### EXERCISE BRIEF
Lay out everything from the line containing "Task: Open the Podcasts app in the Dock" down to the end of the material as a Markdown table with the columns Row and Line, one numbered row per line. Skip blank lines and leave the pictures out.

— START RECORDS FOR PROCESSING —

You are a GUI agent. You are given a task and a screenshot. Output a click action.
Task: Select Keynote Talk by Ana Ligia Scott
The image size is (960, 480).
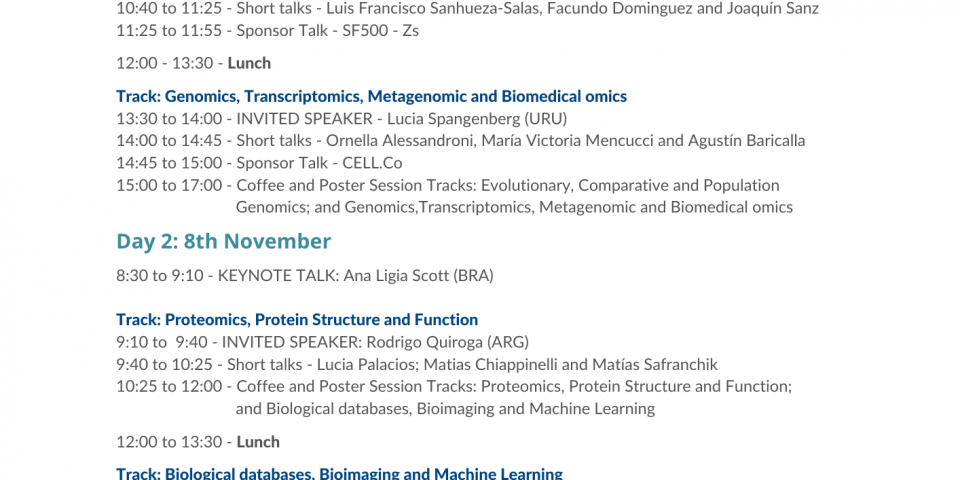(x=305, y=275)
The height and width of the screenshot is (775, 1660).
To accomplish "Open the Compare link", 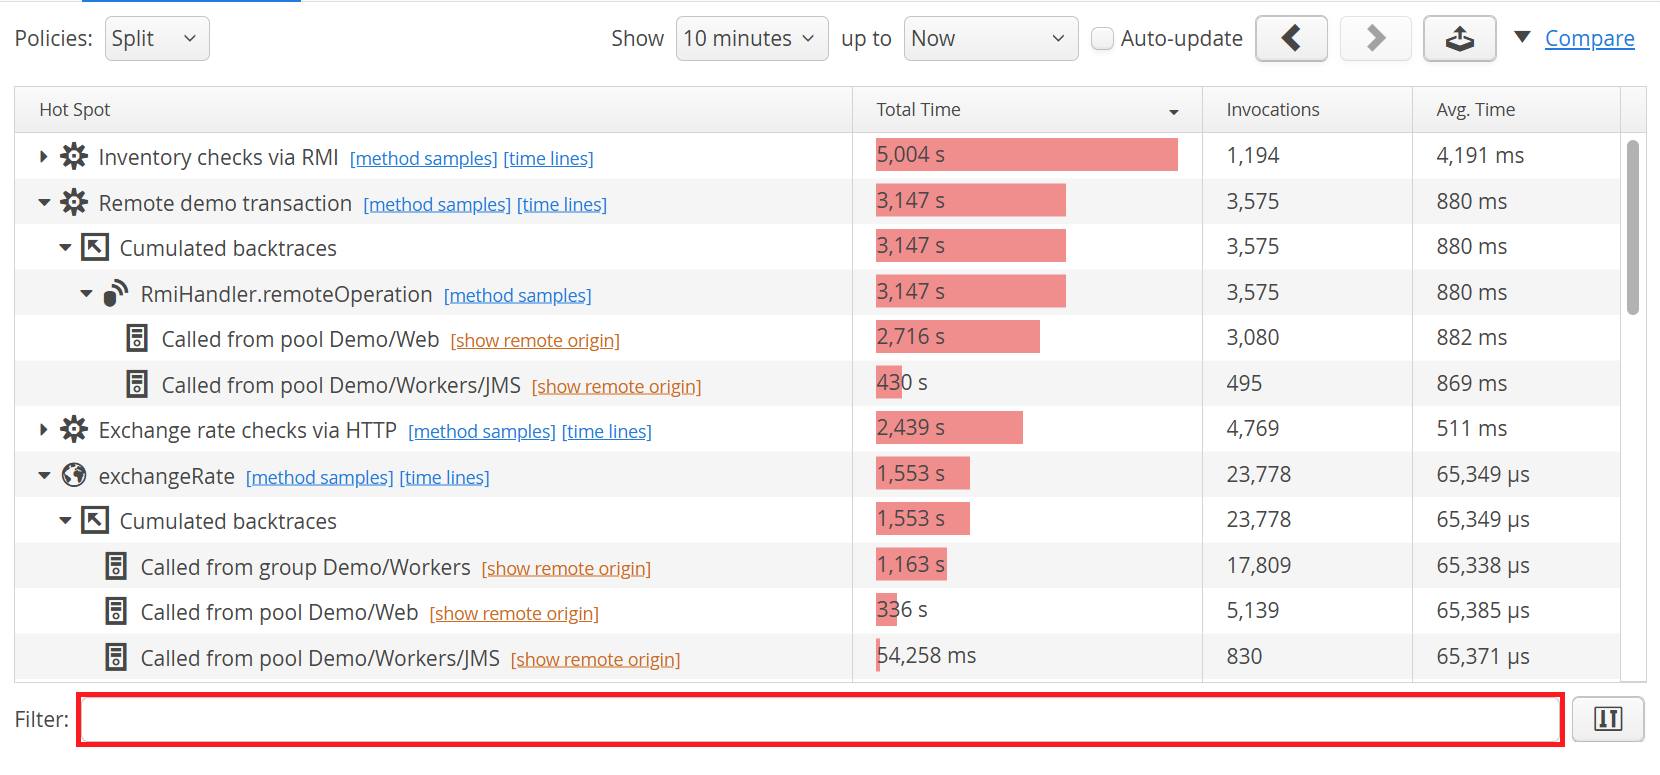I will point(1589,39).
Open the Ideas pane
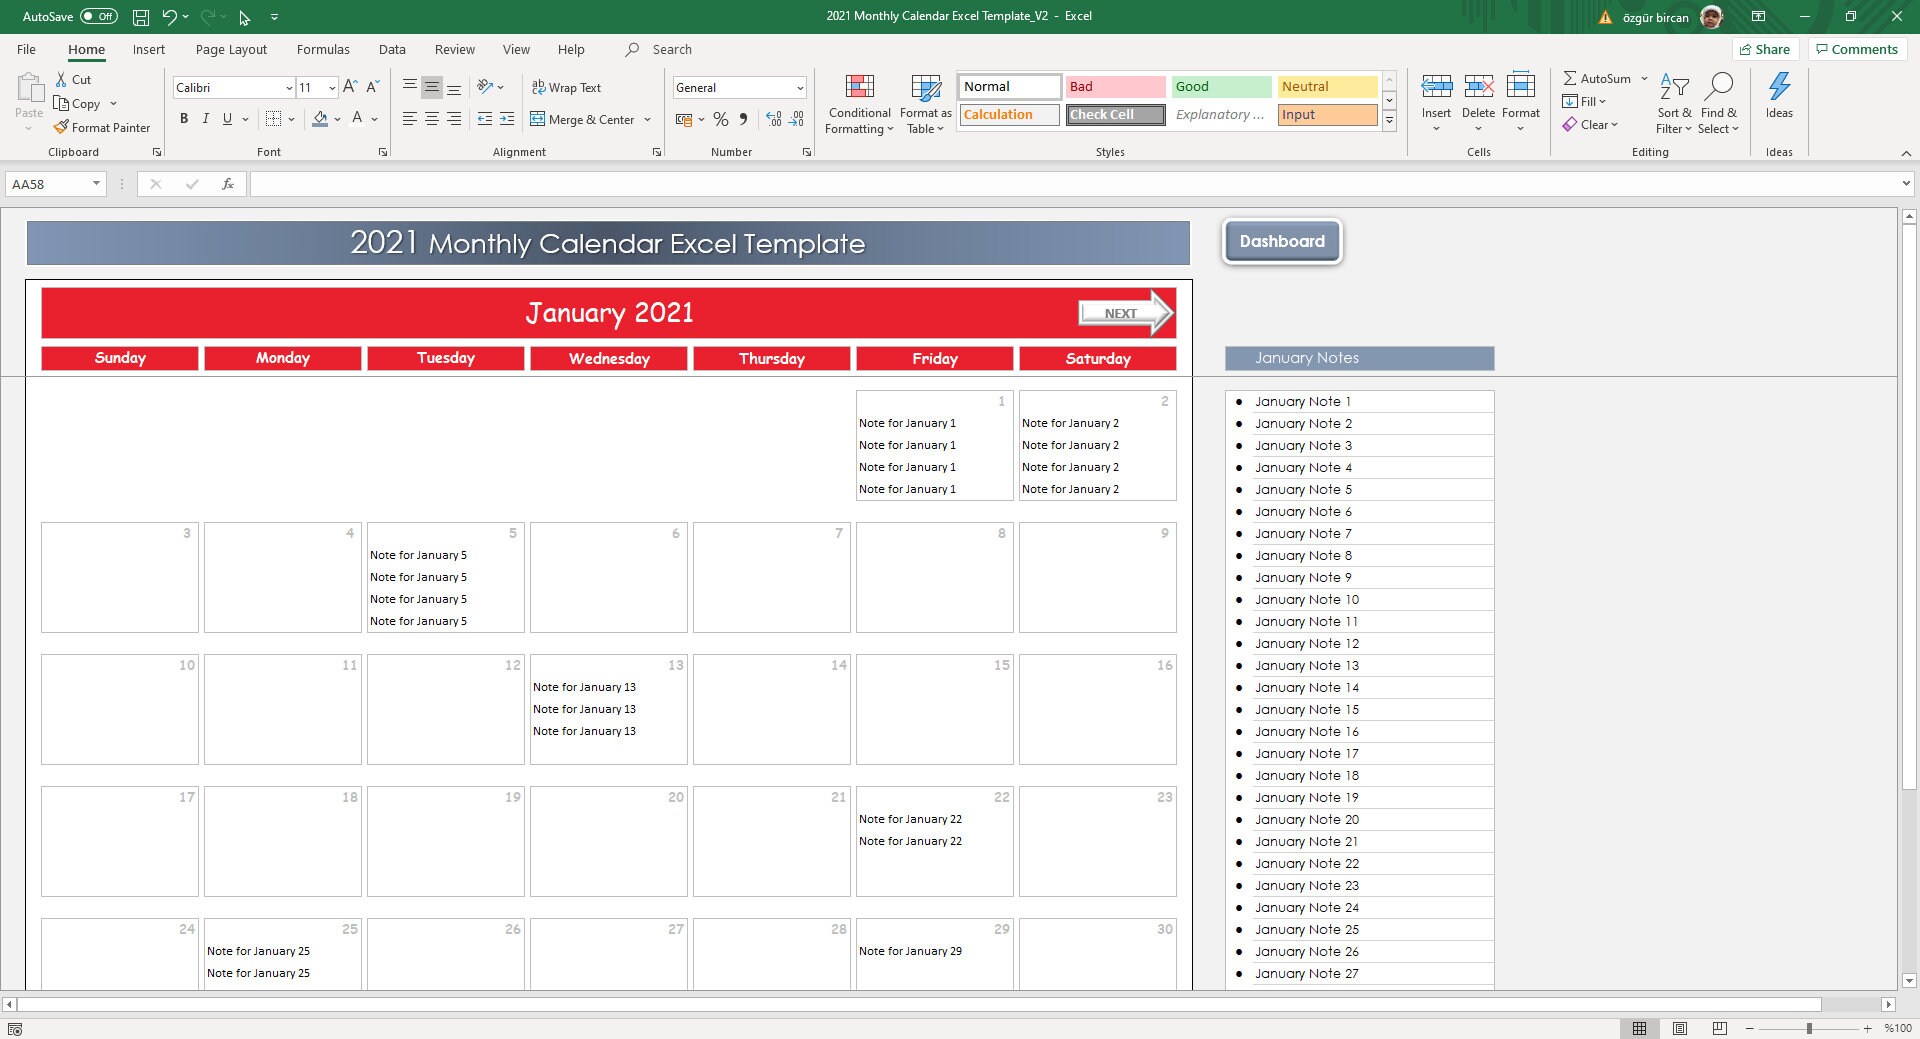The image size is (1920, 1039). pyautogui.click(x=1779, y=95)
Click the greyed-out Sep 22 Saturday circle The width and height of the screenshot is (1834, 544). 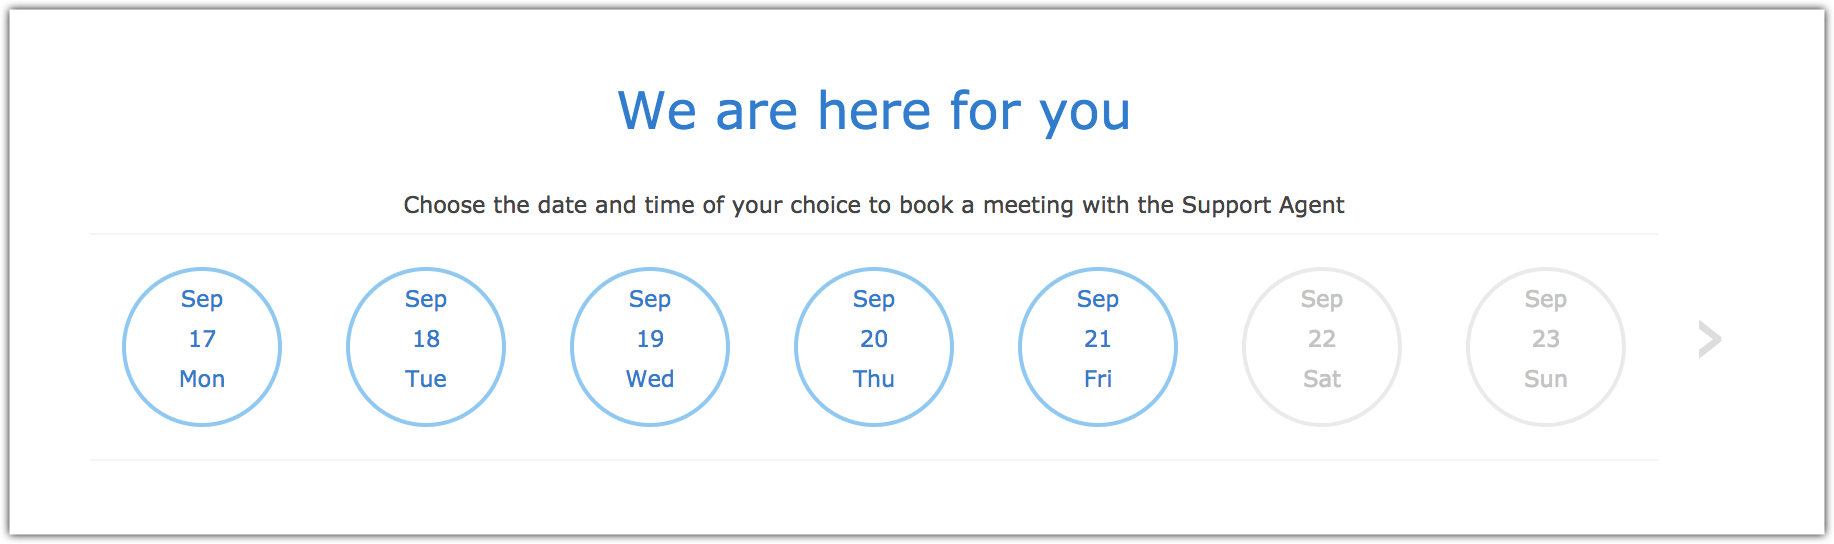1322,347
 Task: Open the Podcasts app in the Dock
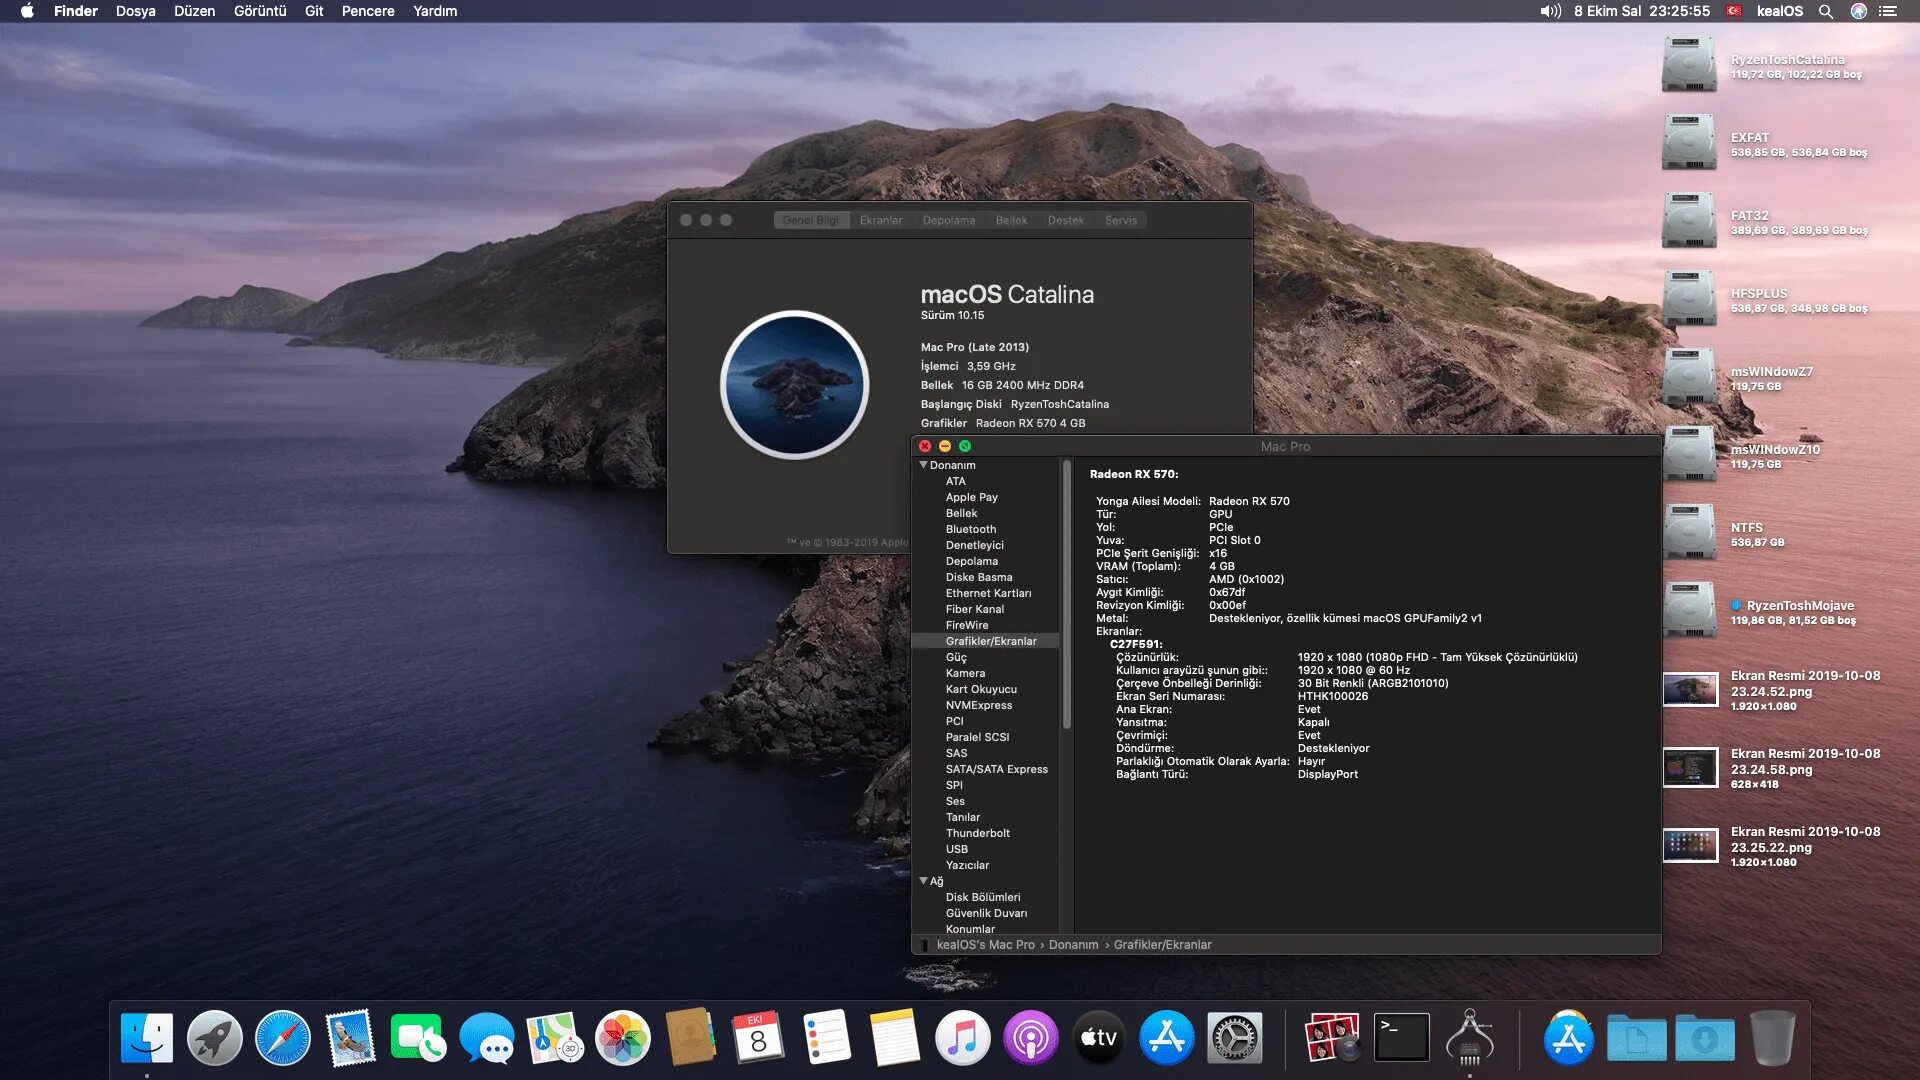tap(1031, 1037)
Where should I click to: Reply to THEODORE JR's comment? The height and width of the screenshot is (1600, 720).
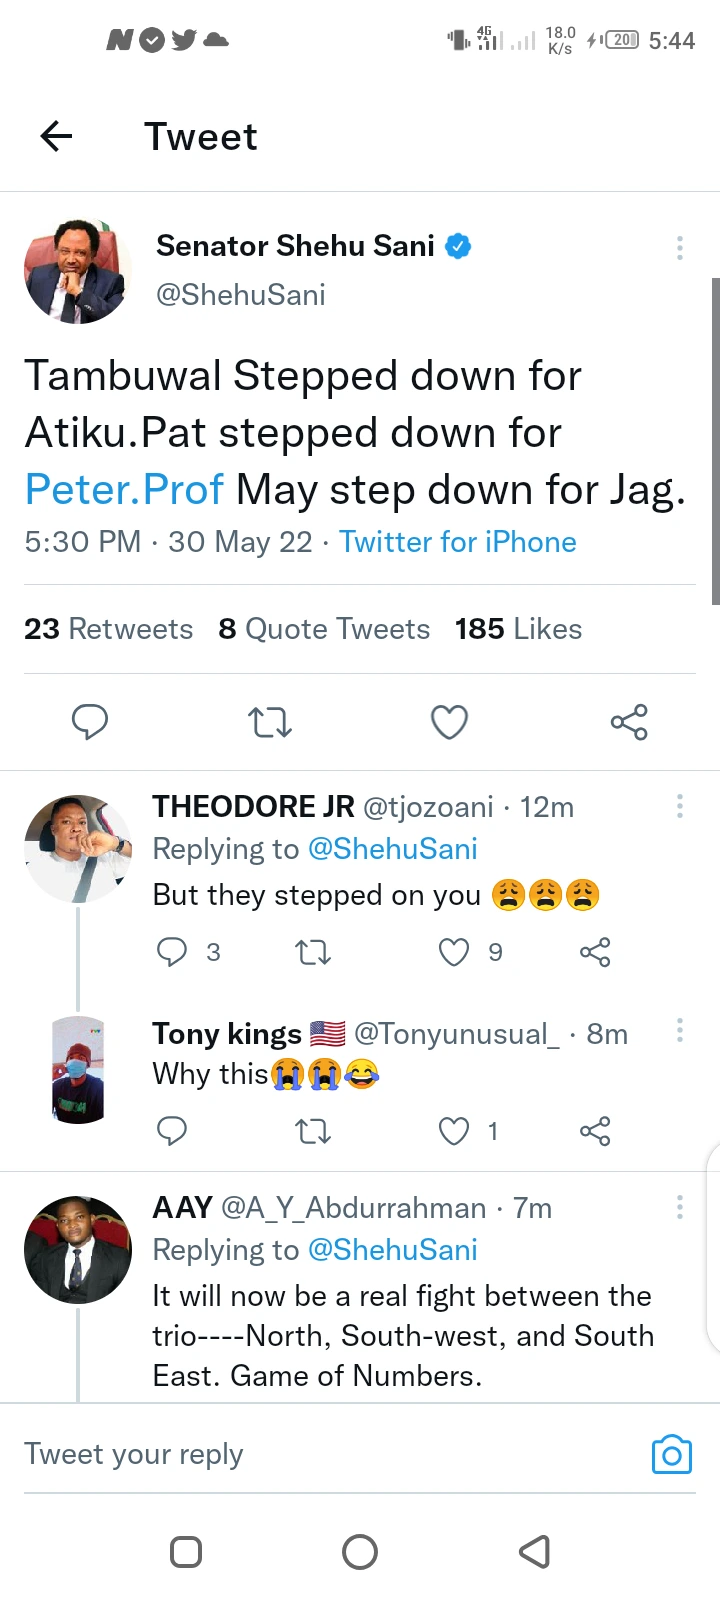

— END RECORDS FOR PROCESSING —

### SOLUTION TO THIS PROBLEM
| Row | Line |
|---|---|
| 1 |  Task: Open the Podcasts app in the Dock |
| 2 | tap(1031, 1037) |
| 3 | Where should I click to: Reply to THEODORE JR's comment? The height and width of the screenshot is (1600, 720). |